João Badari reforça que os professores e o empregados rurais começam cedo em suas carreiras profissionais e a idade mínima de 60 anos é muito rígida. “É uma profissão extremamente árdua, tanto física como psicologicamente. Certamente haverá um aumento expressivo no número de benefícios por incapacidade do professor, por ele ter que trabalhar uma década a mais na sala de aula. Pelas novas regras, um professor terá que passar cerca de 35 anos em sala de aula, o que é extremamente exaustivo para a sua saúde.  E os trabalhadores rurais, geralmente, não conseguem atingir 60 anos com uma boa saúde por enfrentar as atividades exaustivas do campo, com exposição ao forte calor ou a frio congelante do inverno. A equipe econômica precisa rever estas regras”, opina.
 
Transição
 
A regra de transição para quem pretende se aposentar com o valor integral do benefício também será mais rígida. Segundo a minuta, a regra de transição por pontos inicial prevê 86 pontos, para mulheres, e 96 pontos, para homens, na soma da idade e do tempo de contribuição. Em 2020, essa regra atinge o teto de 105 pontos.

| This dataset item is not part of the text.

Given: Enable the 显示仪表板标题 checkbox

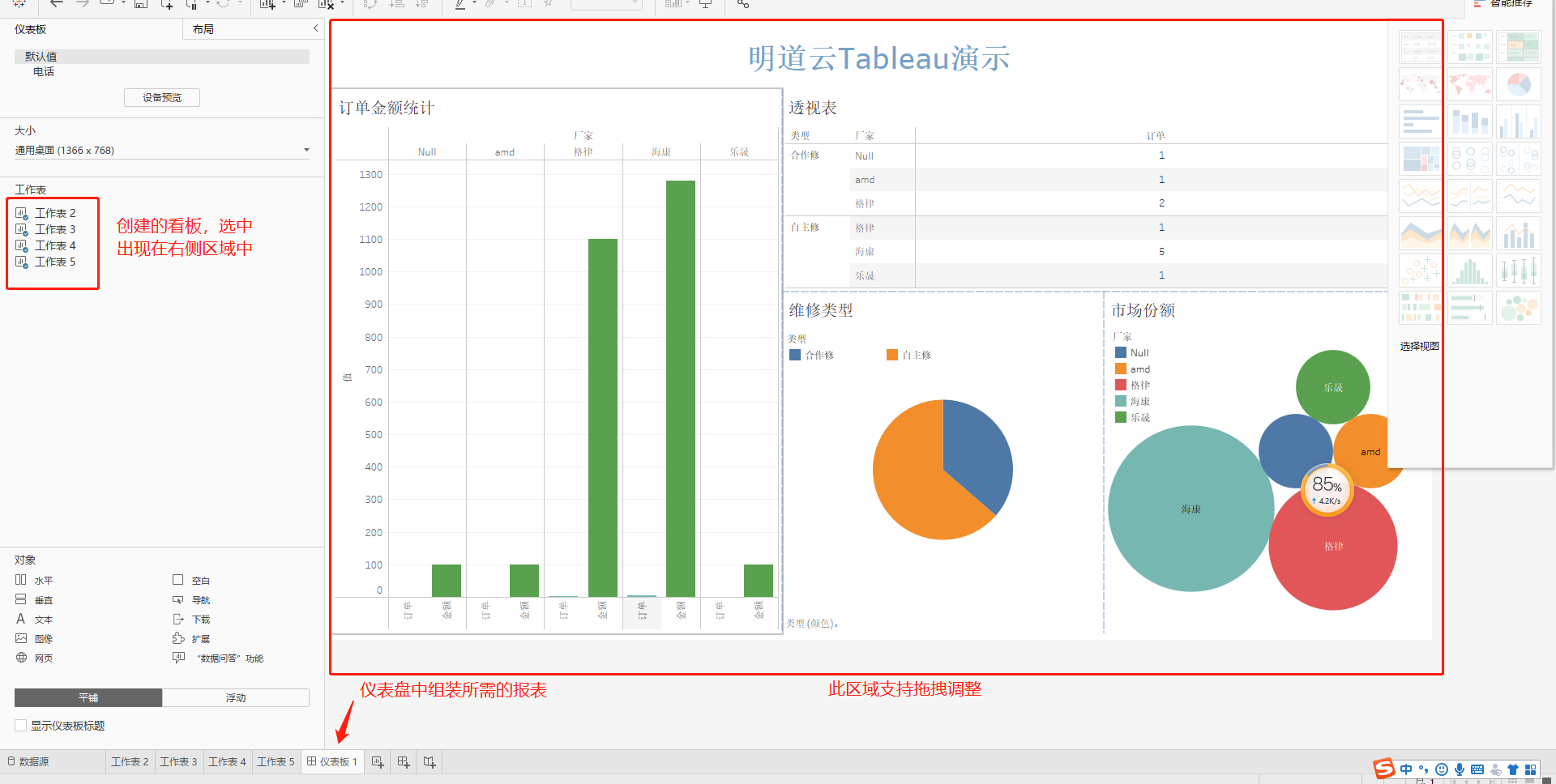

Os professores começariam com 81 (mulheres) e 91 (homens), até o limite de 100 pontos.
 
“Vejamos, 105 pontos é um número muito alto, pois na prática representa um homem de 65 anos e 40 de contribuição ao INSS. Ou seja, ele e seu empregador terão de pagar por 40 anos a Previdência e, pela expectativa de vida estabelecida pelo IBGE, desfrutaria por apenas 11 anos do benefício da aposentadoria”, revela Badari.
 
Adriane Bramante defende que exigir idade mínima de 65 anos é tão rígido quanto exigir uma transição com pontos acima dos quais a idade estaria implícita. 
 
“Por exemplo: no texto vazado, os pontos são 86, mulher; e 96, homem, na transição. Ou seja, um homem com 35 anos de tempo precisar ter 61 anos de idade para atingir os 96 pontos. Ao final desta transição, a regra seriam 105 pontos, ou seja, 35 anos de tempo de contribuição e 75 anos de idade. Ao mesmo tempo há outra regra que exigirá 20 anos de carência e 65 anos de idade. Quem vai querer completar os pontos? Ninguém! É preciso um estudo mais aprofundado quando se fala em previdência, pois regras rígidas demais afastarão do sistema de proteção pessoas que hoje poderiam contribuir com valores até maiores, mas não o fazem diante do cenário de insegurança e descrédito que é transmitido atualmente”, alerta a presidente do IBDP.